Bei der Verarbeitung von Liebeskummer werden Sie verschiedene Stadien durchlaufen. Sie erleben sozusagen ein Drama in vier Akten. Der erste Akt besteht aus dem Nicht-Wahrhaben-Wollen und Verleugnen. Wir glauben daran, dass alles wieder gut werden wird und dass es doch einfach nicht vorbei sein kann! Der Liebeskummer wird noch nicht ganz zugelassen. Man will eine zweite Chance und dem Partner beweisen, dass es nicht vorbei sein muss. Wird aber klar, dass es keine Hoffnung auf Versöhnung mehr gibt, kommt der zweite Akt. Der Akt der Verzweiflung, Depression und Wut. Man begreift plötzlich, dass es nie mehr so sein wird wie früher, dass es keinen Neuanfang gibt. Der Liebeskummer setzt eventuell sogar Ihren Körper außer Gefecht. Es tauchen Beschwerden wie etwa Schlafstörungen, Unruhe, Kopf- und Magenschmerzen, Herzrasen, zu viel oder zu wenig Appetit und Konzentrationsstörungen auf. Im zweiten Teil des zweiten Aktes gewinnen Wut und Rachegelüste die Überhand. Einige Menschen ziehen sich zurück, wollten mit Ihrem Liebeskummer allein bleiben. Andere hingegen stürzen sich in Aktivitäten, haben jeden Tag etwas anderes zu tun. So startet der dritte Akt - Neuorientierung.

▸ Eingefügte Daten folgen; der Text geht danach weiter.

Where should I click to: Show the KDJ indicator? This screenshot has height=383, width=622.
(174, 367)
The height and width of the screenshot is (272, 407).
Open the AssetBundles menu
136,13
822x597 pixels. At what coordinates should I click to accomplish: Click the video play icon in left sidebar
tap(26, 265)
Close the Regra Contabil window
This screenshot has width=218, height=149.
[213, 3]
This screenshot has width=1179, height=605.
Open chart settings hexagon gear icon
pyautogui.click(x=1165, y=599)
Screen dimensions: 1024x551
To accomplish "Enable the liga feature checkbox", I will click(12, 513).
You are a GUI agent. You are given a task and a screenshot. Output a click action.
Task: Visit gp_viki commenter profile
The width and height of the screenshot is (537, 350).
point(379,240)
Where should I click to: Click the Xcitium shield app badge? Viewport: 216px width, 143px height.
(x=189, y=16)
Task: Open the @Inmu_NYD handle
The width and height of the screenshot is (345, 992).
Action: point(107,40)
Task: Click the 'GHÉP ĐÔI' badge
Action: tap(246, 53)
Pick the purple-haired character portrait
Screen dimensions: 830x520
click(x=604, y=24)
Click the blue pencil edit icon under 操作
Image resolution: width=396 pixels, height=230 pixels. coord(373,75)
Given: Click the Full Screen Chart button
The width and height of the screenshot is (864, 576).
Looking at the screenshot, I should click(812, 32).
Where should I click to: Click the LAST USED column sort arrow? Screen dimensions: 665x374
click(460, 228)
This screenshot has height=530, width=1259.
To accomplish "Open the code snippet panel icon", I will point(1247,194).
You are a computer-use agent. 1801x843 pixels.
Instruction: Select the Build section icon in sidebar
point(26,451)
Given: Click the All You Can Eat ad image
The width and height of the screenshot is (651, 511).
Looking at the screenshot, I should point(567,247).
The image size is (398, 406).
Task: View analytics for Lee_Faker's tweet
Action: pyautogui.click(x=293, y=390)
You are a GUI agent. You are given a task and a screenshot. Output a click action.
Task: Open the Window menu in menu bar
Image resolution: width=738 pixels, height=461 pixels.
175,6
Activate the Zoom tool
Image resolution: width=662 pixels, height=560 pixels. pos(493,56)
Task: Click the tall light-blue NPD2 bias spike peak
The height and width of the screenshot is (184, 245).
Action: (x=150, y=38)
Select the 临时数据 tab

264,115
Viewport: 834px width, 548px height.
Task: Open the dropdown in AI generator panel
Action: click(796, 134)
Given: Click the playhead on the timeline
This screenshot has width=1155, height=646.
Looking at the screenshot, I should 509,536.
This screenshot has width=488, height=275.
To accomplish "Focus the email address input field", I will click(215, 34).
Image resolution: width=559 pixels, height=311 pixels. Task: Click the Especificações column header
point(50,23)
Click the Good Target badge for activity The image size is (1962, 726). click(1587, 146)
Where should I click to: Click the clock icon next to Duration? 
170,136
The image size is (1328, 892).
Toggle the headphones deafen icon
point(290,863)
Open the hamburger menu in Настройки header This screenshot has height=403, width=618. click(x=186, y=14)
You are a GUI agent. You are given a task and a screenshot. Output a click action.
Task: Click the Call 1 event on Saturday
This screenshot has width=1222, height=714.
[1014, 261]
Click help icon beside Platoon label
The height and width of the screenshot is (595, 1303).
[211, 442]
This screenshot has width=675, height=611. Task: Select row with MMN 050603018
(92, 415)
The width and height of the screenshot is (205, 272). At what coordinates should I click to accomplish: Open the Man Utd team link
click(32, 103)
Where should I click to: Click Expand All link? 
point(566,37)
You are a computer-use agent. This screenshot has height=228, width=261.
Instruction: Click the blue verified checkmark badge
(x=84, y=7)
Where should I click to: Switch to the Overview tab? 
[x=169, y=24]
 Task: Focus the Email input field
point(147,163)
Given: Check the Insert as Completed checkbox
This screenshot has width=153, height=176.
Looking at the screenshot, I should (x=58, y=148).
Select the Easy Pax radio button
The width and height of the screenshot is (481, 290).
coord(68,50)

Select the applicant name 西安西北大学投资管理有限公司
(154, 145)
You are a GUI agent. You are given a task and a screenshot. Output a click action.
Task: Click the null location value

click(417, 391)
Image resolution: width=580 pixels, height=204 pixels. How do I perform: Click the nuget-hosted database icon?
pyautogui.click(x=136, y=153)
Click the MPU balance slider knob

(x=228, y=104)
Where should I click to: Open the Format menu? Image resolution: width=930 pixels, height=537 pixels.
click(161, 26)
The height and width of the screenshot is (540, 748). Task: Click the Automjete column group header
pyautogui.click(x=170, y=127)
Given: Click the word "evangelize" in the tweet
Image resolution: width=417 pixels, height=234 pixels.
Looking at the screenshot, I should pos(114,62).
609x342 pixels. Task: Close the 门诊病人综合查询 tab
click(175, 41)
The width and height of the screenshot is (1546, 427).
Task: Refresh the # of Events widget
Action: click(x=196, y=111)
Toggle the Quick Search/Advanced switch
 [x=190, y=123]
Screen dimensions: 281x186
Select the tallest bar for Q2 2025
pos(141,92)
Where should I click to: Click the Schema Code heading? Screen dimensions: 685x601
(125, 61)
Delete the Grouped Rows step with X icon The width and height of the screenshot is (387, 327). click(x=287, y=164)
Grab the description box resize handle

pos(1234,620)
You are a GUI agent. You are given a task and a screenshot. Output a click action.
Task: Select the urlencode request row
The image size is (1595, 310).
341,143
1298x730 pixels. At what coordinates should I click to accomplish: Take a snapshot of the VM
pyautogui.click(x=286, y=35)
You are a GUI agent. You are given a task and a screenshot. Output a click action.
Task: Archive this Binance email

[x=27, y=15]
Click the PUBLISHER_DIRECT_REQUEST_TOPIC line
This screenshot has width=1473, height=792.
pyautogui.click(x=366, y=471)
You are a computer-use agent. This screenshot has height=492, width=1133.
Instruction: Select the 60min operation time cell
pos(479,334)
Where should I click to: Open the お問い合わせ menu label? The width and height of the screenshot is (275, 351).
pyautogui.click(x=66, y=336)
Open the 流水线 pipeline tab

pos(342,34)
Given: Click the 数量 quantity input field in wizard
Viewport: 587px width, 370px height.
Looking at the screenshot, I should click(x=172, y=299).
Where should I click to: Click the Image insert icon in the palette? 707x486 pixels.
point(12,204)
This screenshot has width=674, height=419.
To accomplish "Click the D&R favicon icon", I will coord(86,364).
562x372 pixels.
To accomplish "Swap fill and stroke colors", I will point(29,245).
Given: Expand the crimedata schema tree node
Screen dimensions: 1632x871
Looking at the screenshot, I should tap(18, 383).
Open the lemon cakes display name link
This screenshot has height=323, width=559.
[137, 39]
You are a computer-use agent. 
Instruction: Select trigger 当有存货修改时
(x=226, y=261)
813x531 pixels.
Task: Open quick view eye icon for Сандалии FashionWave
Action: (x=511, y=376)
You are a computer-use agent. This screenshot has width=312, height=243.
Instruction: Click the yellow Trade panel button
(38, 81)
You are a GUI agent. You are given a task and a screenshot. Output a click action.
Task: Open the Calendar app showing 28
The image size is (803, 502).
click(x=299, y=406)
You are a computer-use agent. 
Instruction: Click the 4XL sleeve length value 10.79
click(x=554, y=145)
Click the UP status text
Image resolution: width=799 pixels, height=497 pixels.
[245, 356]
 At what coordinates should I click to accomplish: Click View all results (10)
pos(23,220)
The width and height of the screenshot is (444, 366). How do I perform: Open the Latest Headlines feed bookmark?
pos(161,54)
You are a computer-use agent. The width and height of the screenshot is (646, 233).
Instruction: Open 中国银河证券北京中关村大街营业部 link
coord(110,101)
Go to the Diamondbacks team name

Langsam erscheint wieder Licht am Ende des Tunnels. Sie beruhigen sich langsam und haben keine extremen Gefühlsausbrüche mehr. Der Liebeskummer ist zwar noch gegenwärtig doch es fällt leichter an eine Zukunft als Single zu denken. Der letzte Akt handelt vom wieder gefundenen inneren Frieden. Sie werden neue Lebensentwürfe für die Zukunft entwickeln und nur noch selten vom Liebeskummer heimgesucht. Natürlich ist noch zu sagen, dass Liebeskummer individuell verarbeitet wird, je nach dem, welcher Typ man ist, und wie sehr man sich in der Beziehung vom Partner abhängig gemacht hat. Hat zum Beispiel der Partner viele Aufgaben für Sie übernommen, wird der Liebeskummer länger anhalten, da sie mit jeder neuen Aufgabe, die Sie lernen nun erledigen müssen, an ihn erinnert werden. Dennoch haben Sie auch die Möglichkeit, daran zu wachsen und mit der Zeit immer stärker zu werden.
Wie sagte Theodor Fontane so schön: " Mit den Flügeln der Zeit fliegt die Traurigkeit davon." Genauso ist es auch mit dem Liebeskummer.